### Goal of the exercise
Can you convert the listing below, from the line containing "Given: Select the Délais exclus slide title" through the end of the listing, into a JSON list of strings with one string per line and blank lines left out?
═══ Input for this task ═══
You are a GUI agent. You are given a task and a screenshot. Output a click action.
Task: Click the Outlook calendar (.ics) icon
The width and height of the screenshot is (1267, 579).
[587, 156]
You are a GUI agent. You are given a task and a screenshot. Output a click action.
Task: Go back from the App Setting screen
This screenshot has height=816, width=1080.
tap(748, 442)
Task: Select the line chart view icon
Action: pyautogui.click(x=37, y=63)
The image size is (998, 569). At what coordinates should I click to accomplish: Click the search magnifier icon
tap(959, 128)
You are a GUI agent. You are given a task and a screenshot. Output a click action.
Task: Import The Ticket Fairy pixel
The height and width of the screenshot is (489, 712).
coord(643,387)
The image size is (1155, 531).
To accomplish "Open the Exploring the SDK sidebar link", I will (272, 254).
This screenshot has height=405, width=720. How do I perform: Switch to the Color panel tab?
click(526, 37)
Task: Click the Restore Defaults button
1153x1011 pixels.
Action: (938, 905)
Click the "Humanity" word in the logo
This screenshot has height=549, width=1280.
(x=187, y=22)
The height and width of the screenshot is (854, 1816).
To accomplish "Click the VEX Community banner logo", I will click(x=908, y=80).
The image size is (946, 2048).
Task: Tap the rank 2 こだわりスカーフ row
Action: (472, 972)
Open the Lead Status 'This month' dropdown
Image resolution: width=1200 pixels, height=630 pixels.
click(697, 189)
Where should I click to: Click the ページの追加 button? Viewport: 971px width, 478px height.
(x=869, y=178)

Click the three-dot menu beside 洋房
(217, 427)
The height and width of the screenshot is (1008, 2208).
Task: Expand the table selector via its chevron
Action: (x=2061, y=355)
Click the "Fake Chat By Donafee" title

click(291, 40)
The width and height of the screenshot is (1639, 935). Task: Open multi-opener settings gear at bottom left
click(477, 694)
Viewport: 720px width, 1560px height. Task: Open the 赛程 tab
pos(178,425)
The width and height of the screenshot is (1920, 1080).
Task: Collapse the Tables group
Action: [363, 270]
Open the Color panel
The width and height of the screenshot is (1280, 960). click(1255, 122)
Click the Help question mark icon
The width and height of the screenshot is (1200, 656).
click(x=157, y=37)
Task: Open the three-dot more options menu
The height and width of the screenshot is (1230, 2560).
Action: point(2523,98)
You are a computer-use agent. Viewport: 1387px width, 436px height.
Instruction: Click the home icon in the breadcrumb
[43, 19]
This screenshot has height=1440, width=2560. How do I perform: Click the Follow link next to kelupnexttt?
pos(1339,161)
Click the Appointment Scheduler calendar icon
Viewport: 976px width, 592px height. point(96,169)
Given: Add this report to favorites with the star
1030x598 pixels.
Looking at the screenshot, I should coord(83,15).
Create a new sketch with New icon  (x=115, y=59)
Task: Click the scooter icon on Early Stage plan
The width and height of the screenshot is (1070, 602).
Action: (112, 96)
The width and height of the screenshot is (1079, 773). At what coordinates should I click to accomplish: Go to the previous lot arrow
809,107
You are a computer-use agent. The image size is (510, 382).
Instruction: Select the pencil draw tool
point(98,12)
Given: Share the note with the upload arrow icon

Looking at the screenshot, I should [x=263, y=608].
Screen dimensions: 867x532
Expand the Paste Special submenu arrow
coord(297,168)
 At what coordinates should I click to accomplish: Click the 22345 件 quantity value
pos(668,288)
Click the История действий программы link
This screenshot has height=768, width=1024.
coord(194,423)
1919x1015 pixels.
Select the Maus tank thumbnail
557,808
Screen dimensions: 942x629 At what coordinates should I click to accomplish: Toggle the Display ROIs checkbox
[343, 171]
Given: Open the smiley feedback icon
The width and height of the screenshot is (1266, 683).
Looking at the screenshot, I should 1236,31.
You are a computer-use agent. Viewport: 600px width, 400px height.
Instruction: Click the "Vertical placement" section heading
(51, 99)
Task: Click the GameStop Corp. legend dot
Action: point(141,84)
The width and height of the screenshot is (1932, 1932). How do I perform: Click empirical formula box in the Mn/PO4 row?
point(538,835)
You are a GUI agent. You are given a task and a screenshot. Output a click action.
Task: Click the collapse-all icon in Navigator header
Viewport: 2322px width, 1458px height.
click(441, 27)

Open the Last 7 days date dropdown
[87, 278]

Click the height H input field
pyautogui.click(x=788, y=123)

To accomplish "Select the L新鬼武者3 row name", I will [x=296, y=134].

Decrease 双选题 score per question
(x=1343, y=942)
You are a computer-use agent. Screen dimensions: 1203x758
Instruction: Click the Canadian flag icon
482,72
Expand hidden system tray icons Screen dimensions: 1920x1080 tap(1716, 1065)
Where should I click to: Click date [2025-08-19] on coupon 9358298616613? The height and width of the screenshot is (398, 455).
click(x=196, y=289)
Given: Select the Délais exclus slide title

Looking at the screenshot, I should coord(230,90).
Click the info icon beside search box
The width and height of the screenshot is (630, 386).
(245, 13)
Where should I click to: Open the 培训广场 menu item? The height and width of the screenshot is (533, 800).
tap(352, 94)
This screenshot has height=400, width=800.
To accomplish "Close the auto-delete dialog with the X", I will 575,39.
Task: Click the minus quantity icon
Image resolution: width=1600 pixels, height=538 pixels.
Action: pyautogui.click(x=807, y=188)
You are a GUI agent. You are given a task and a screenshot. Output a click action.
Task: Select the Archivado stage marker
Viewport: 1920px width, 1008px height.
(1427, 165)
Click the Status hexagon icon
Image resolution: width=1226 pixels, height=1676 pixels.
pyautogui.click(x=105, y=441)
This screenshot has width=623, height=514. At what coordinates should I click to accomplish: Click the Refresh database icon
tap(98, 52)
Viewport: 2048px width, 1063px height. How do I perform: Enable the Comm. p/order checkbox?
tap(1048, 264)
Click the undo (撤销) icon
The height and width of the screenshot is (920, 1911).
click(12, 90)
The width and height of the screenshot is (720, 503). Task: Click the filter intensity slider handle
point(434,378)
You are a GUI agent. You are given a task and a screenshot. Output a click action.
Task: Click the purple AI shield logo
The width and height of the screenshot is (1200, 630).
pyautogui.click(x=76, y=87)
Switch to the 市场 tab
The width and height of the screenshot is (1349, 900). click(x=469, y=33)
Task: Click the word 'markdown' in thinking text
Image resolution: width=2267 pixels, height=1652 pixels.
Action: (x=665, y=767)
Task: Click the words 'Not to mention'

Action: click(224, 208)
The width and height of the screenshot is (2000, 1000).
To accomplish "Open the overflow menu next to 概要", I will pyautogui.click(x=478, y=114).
═══
### Solved exercise
[
  "Given: Select the Délais exclus slide title",
  "Looking at the screenshot, I should coord(230,90).",
  "Click the info icon beside search box",
  "The width and height of the screenshot is (630, 386).",
  "(245, 13)",
  "Where should I click to: Open the 培训广场 menu item? The height and width of the screenshot is (533, 800).",
  "tap(352, 94)",
  "This screenshot has height=400, width=800.",
  "To accomplish \"Close the auto-delete dialog with the X\", I will 575,39.",
  "Task: Click the minus quantity icon",
  "Image resolution: width=1600 pixels, height=538 pixels.",
  "Action: pyautogui.click(x=807, y=188)",
  "You are a GUI agent. You are given a task and a screenshot. Output a click action.",
  "Task: Select the Archivado stage marker",
  "Viewport: 1920px width, 1008px height.",
  "(1427, 165)",
  "Click the Status hexagon icon",
  "Image resolution: width=1226 pixels, height=1676 pixels.",
  "pyautogui.click(x=105, y=441)",
  "This screenshot has width=623, height=514. At what coordinates should I click to accomplish: Click the Refresh database icon",
  "tap(98, 52)",
  "Viewport: 2048px width, 1063px height. How do I perform: Enable the Comm. p/order checkbox?",
  "tap(1048, 264)",
  "Click the undo (撤销) icon",
  "The height and width of the screenshot is (920, 1911).",
  "click(12, 90)",
  "The width and height of the screenshot is (720, 503). Task: Click the filter intensity slider handle",
  "point(434,378)",
  "You are a GUI agent. You are given a task and a screenshot. Output a click action.",
  "Task: Click the purple AI shield logo",
  "The width and height of the screenshot is (1200, 630).",
  "pyautogui.click(x=76, y=87)",
  "Switch to the 市场 tab",
  "The width and height of the screenshot is (1349, 900). click(x=469, y=33)",
  "Task: Click the word 'markdown' in thinking text",
  "Image resolution: width=2267 pixels, height=1652 pixels.",
  "Action: (x=665, y=767)",
  "Task: Click the words 'Not to mention'",
  "Action: click(224, 208)",
  "The width and height of the screenshot is (2000, 1000).",
  "To accomplish \"Open the overflow menu next to 概要\", I will pyautogui.click(x=478, y=114)."
]